Zen2 was covered by Dan Bouvier and David Suggs of AMD, and also by Lisa Su, AMD's CEO, in her keynote. I'm not going to go into all the details, since it is not all that new now. I still think it is remarkable that they managed to improve their instructions per cycle by 15% at this point. It's either a huge achievement or else their IPC was non-competitive before.

But for this post, it is all about their chiplets, which can be configured to address the desktop market ("Matisse" is next-generation Ryzen) and server market ("Rome" is next-generation Epyc).

Intel Spring Crest Deep Learning Accelerator

Andrew Yang of Intel presented the Spring Crest SoC (also known as the Nervana NNP-T). It is on an interposer with the main SoC surrounded by four HBM memories.

TSMC Keynote

The second-day keynote was by TSMC's Philip Wong. I will cover it in detail in a post of its own next week. But here is one picture from his presentation.

NVIDIA

Rangharajan Venkatesan of NVIDIA presented their research project using network-on-chip (NoC) and network-on-package (NoP) chiplet integration strategy.

HP Enterprise Gen-Z Chipset

Patrick Knebel of HP Enterprise presented their Gen-Z chipset. This involves three chiplets that are built on the same reticle, but are then combined in different combinations on interposers to create the optical-to-electrical bridge, the optical switch, and the electrical-to-optical switch, all with integrated optics.

Ayar Labs TeraPHY

Sticking with optical integration, Ayar Labs presented their TeraPHY, which they call a chiplet technology for low-power, high-bandwidth, in-package optical I/O.

Intel Lakefield

Sanjeev Khushu and Wilfred Gomes of Intel presented Lakefield: Hybrid Cores in a 3D Package. This uses the 3D packaging technology that Intel calls foveros, which they revealed earlier this year.

Chiplets

I think I probably missed a couple of other examples that were very similar to these examples (adding HBM to a processor core, for example). I put a short note about each of these just to show how widespread using these More than Moore packaging technologies has become. I would say that there has been a big change in the last 12 months, at least for these high-end CPUs and GPUs.

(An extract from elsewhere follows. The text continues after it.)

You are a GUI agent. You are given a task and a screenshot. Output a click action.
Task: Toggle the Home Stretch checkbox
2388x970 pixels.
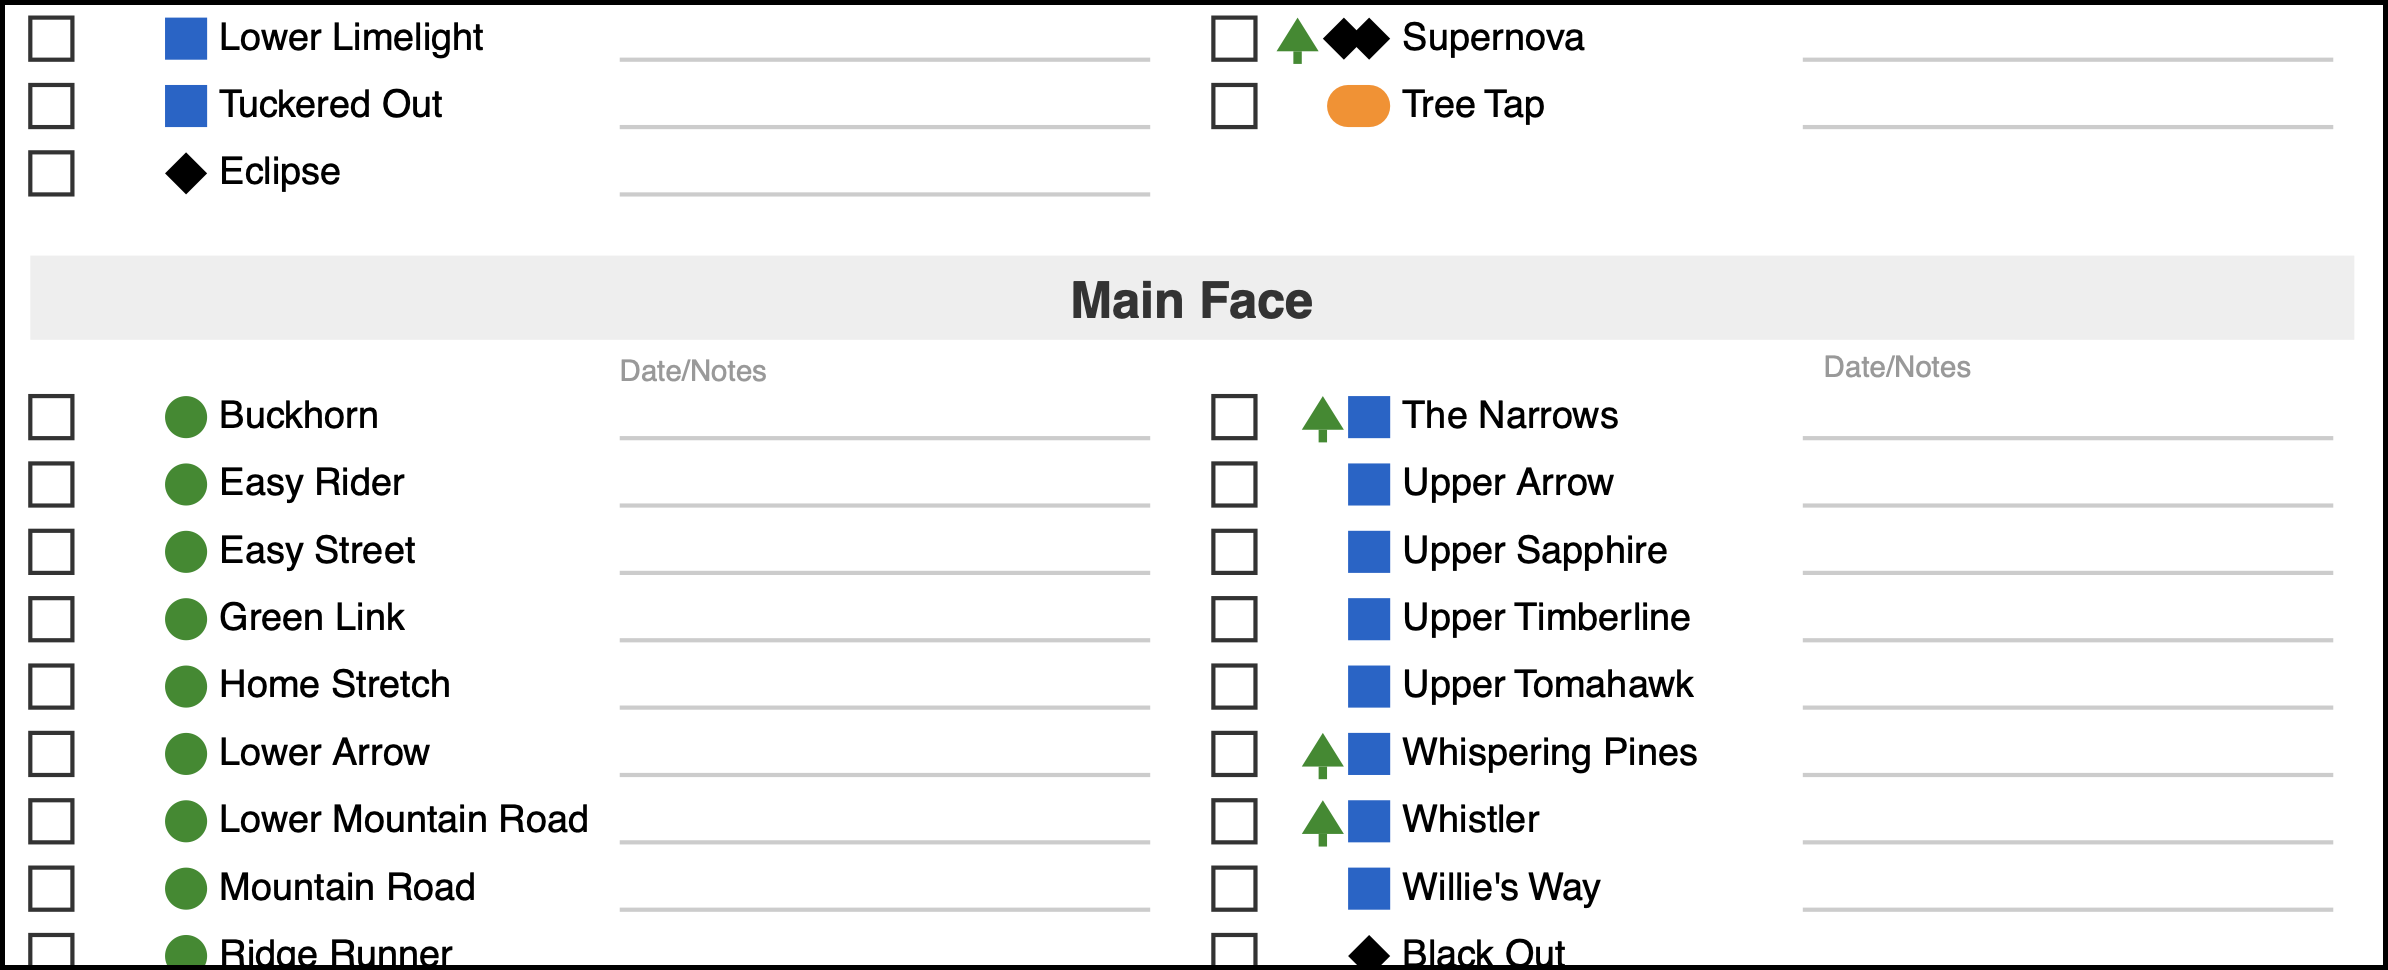pyautogui.click(x=51, y=686)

Of course, that's not the only way to scale. Cerebras went in the other direction with a wafer-scale processor. See my post from last week HOT CHIPS: The Biggest Chip in the World.

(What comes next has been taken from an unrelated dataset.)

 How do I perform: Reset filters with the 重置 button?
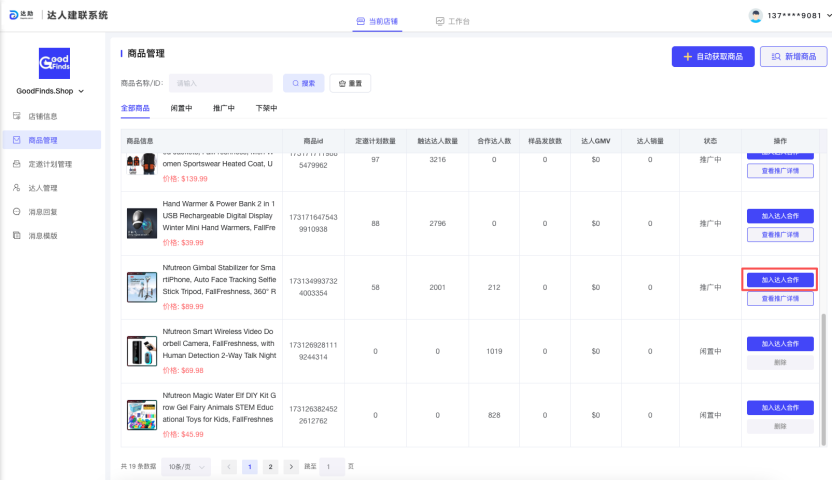click(350, 83)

Common themes in these chips were:

• Adding HBM to the processor in the same package
• Putting the processor in the most leading-edge process node having a communication chip a node behind
• Integrating optics into the same package as the processor

I think that this is a trend that we are going to continue to see a lot more of going forward, with a progression from adding memory, towards stacked logic die. One challenge that Philip Wong pointed out in his keynote, is that there are no tools for doing 3D design once you get beyond the simplest cases.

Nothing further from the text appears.